| The request |
Count the lines in the material below that contain the string "Tout", and reply with that number alone.

— BEGIN Listed records —

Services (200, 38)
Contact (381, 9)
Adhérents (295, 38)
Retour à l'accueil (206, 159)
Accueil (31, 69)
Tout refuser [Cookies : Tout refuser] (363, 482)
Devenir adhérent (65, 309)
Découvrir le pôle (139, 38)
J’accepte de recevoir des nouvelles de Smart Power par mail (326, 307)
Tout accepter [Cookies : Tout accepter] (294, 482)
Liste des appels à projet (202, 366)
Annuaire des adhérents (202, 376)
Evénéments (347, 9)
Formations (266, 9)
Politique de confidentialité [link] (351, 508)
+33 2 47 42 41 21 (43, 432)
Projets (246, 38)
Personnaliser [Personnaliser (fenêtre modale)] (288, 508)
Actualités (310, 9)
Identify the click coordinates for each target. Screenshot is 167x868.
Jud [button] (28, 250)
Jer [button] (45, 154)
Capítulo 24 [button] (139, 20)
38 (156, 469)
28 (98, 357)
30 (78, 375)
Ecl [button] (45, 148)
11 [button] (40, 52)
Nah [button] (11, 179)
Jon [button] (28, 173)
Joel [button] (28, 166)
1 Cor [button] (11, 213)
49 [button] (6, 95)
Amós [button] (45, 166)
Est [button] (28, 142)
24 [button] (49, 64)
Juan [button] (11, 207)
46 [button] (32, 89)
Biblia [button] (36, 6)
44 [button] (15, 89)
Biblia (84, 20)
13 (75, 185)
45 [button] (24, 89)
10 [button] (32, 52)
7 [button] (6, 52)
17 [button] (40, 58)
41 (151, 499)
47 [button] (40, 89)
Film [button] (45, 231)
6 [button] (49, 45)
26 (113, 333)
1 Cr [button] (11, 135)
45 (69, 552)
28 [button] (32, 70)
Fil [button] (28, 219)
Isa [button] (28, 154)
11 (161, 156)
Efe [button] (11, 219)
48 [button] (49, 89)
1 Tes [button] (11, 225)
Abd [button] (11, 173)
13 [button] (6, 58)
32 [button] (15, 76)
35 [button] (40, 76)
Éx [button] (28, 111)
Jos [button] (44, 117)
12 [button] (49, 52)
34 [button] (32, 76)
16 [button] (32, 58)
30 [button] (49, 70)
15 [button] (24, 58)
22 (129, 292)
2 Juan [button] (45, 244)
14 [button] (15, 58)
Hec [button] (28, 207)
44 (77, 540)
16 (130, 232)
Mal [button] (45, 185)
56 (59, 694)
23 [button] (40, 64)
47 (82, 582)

— END Listed records —

| Output for this task |
2